The story is set in 1893, the year after Lord Stanley, Governor-General of Canada, created the Dominion Hockey Challenge Cup award, now the famous Stanley Cup. The award was created, we are told, at the instigation of his children—including his own daughter Isobel—who were all avid hockey fans. Isobel Harkness idolizes Isobel Stanley as an example of girls who have broken through the ice ceiling, and promises herself and her family that times are changing and that she will be a part of it. In a brief meeting with her hero, our Isobel learns a basic truth of life for smaller people: if you can’t be physically large and strong, be fast, or smart, or agile, or… whatever it takes. In hockey, Isobel is told, fast is the way to go.

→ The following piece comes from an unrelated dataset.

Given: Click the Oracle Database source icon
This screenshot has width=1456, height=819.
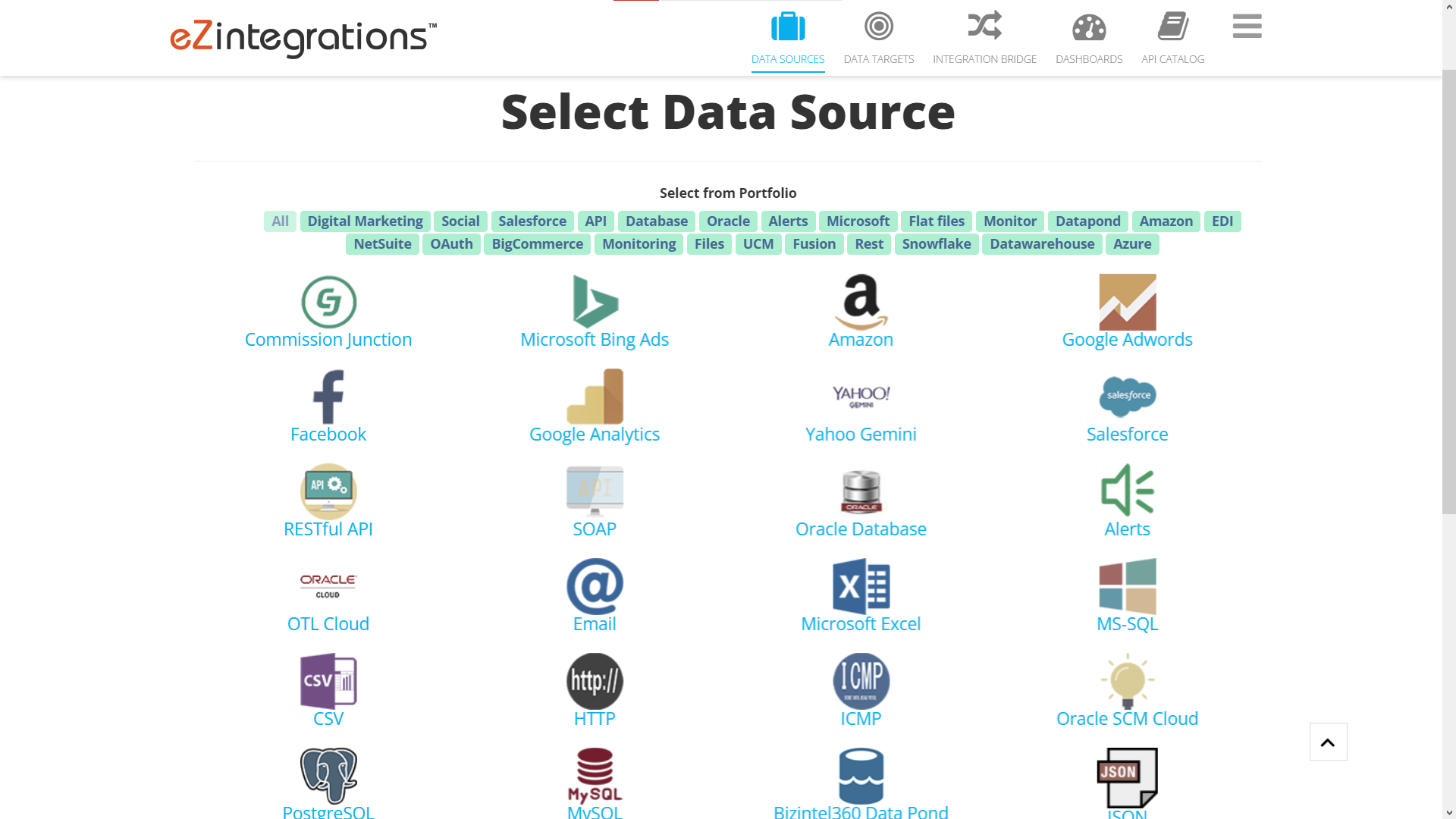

In imitation of Lord Stanley’s award, the Harkness siblings—Isobel and her five older brothers—plan their own challenge amongst the local teams, hoping adult-referred games will discourage cheating and bullying. Isobel, who cannot contribute on the ice, is tasked with finding the prize, which turns out to be an old silver bowl that mother attaches to a base of wooden blocks: Isobel’s Stanley Cup. Faithful to the trope, two players are injured out of the final game, and for her brothers to have a chance, Isobel must play, dressed in her brother Billy’s clothes. Her speed, agility, and deep understanding of hockey techniques—gained through weeks of “coaching” her brothers in their practices—enable her to make the final assist, her brother Freddie the final goal, to win the challenge.
At first the Harkness family appears to be the stereotypic, patriarchal Victorian family, with father laying down the law regarding his daughter’s activities, mother supporting him, and the boys living an entitled life of masculine freedom. This is belied, though, by the obvious fairness and affection amongst the family members; by Isobel’s brothers’ willingness to help her circumvent parental authority and join them on the ice; by her mother’s encouragement of skating—if not hockey; and finally by her father’s ability to admit when he is wrong. These very believably drawn characters work together to give us a story that highlights the strength of a young Victorian girl making the smallest of cracks in that ceiling of discrimination. Although Isobel’s individual triumph is played out on a small, flooded field, her determination to follow in the footsteps of Isobel Stanley and other women who were creating a space for women in sports, transcends her historical moment: young readers of all genders will identify fully with her need to prove herself and her inner strength to do so.
Isobel Stanley (in white) and friends, playing hockey in Ottawa c1890 (image held by Library and Archives Canada). This is purportedly the first photo of women playing hockey in Canada; it is included in the historical information at the back of Isobel’s Stanley Cup.